A couple of implementation notes:

Reader#read(CharBuffer)

on-heap case

I introduced a dedicated path for the on-heap case and directly read into the 
backing array. This completely avoids the intermediate allocation and copy. 
Compared to the initial proposal the buffer position is updated. This has to be 
done because we bypass the buffer and directly read into the array. This also 
handles the case that #read returns -1.

I am using a c-style array declaration because the rest of the class uses it.

off-heap case

I limit the intermadiate allocation to TRANSFER_BUFFER_SIZE. In order to reduce 
the total intermediate allocation we now call #read multiple times until the 
buffer is full or EOF is reached. This changes the behavior slightly as now 
possibly more data is read. However this should contribute to reduce the 
overall intermediate allocations.

A lock is acquired to keep the the read atomic. This is consistent with #skip 
which also holds a lock over multiple #read calls. This is inconsistent with 
#transferTo which does not acquire a lock over multiple #read calls. 
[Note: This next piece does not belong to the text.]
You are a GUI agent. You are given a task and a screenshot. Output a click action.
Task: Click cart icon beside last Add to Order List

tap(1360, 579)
The implementation took inspiration from java.io.InputStream#readNBytes(int).

InputStreamReader#read(CharBuffer)

Since StreamDecoder is a Reader as well we can simply delegate.
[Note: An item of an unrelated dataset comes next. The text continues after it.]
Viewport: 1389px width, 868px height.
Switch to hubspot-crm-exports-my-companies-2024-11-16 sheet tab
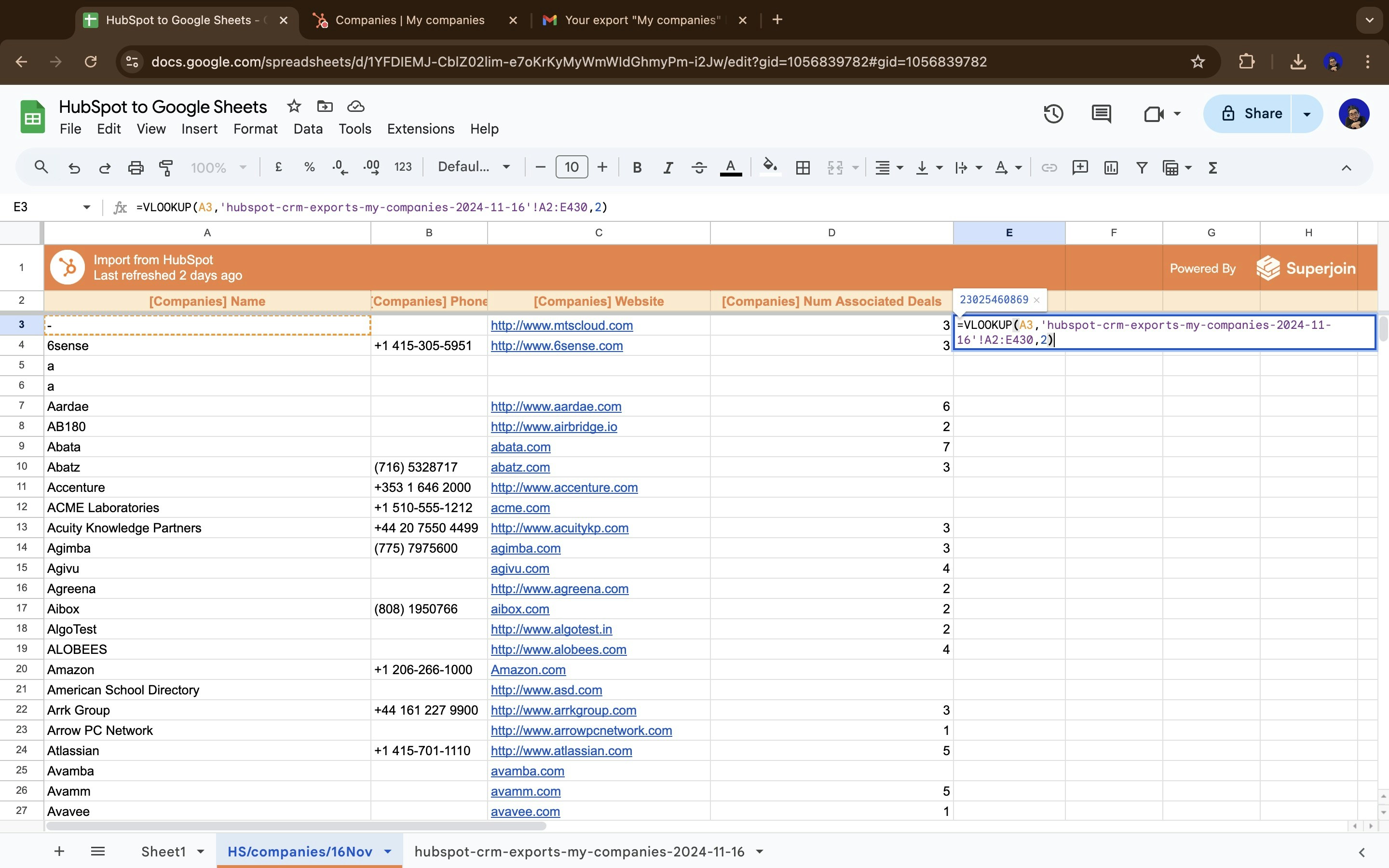[579, 851]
StreamDecoder#read(CharBuffer)

Interestingly this was not implemented even though StreamDecoder internally 
works on NIO buffers.

on-heap case

We see a performance improvement and the elimination of all intermediate 
allocation.

StreamDecoder#read(char[], int, int) and InputStreamReader#read(char[], int, 
int) may get a small improvement as we no longer #slice the buffer.

off-heap case

We see the elimination of all intermediate allocation but a performance penalty 
because we hit the slow path in #decodeLoop. There is a trade-off here, we 
could improve the performance to previous levels by introducing intermediate 
allocation again. I don't know how much the users of off-heap buffers care 
about introducing intermediate allocation vs maximum throughput.
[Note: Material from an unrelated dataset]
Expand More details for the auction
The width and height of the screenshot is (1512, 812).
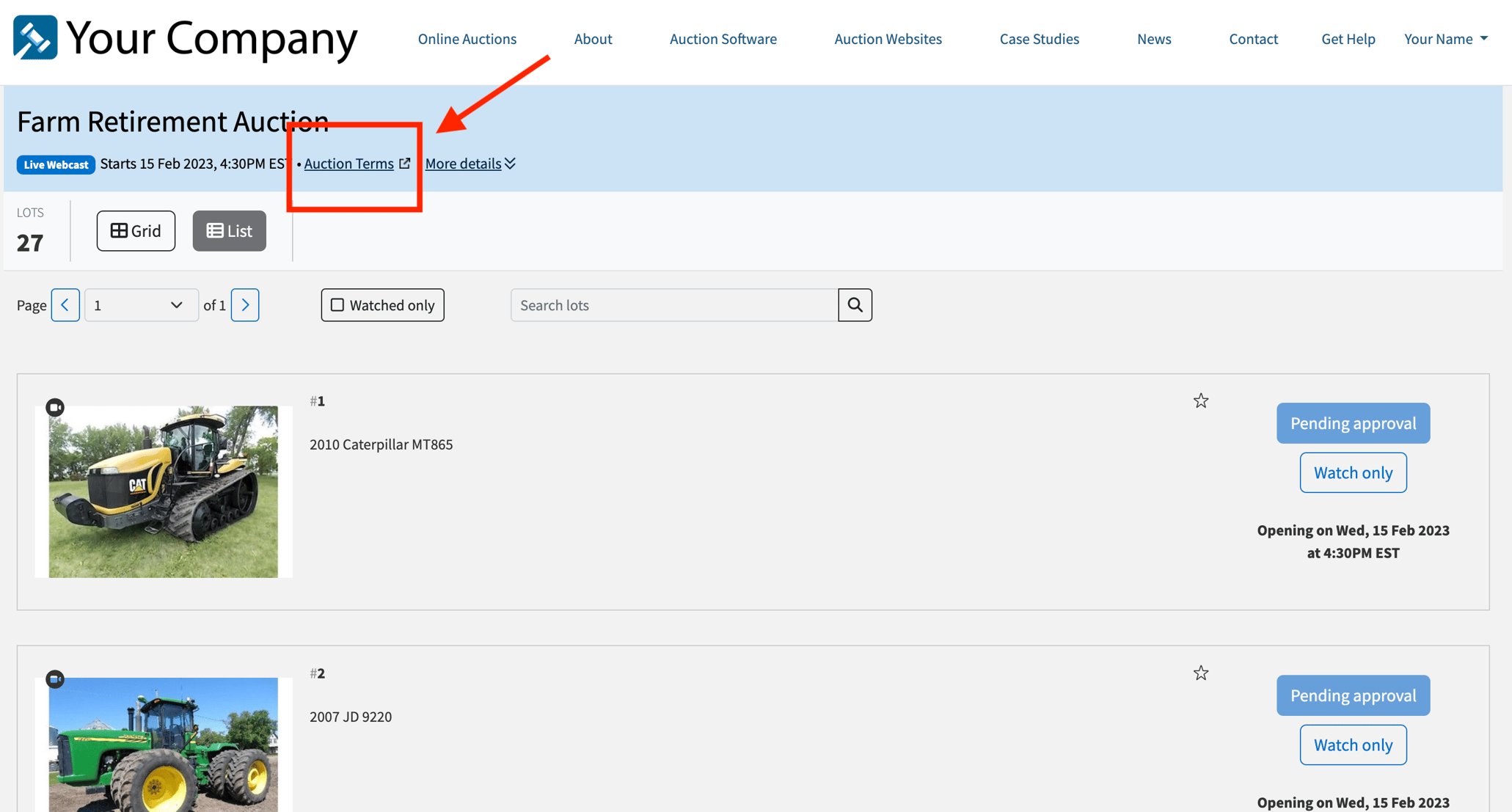(470, 164)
I was struggling to come up with microbenchmarks because the built in 
InputStream and Reader implementations are finite but JMH calls the benchmark 
methods repeatably. I ended up implementing custom infinite InputStream and 
Reader implementations. The code can be found there:

https://github.com/marschall/reader-benchmarks/tree/master/src/main/java/com/github/marschall/readerbenchmarks

An Excel with charts can be found here:

https://github.com/marschall/reader-benchmarks/raw/master/src/main/resources/4926314.xlsx

I looked for java.io.Reader#read(CharBuffer) users in the JDK and only found 
java.util.Scanner#readInput(). I wrote a microbenchmark for this but only found 
minuscule improvements due to regex dominating the runtime.

There seem to be no direct Reader tests in the tier1 suite, the initial code 
was wrong because I forgot to update the buffer code position but I only found 
out because some Scanner tests failed.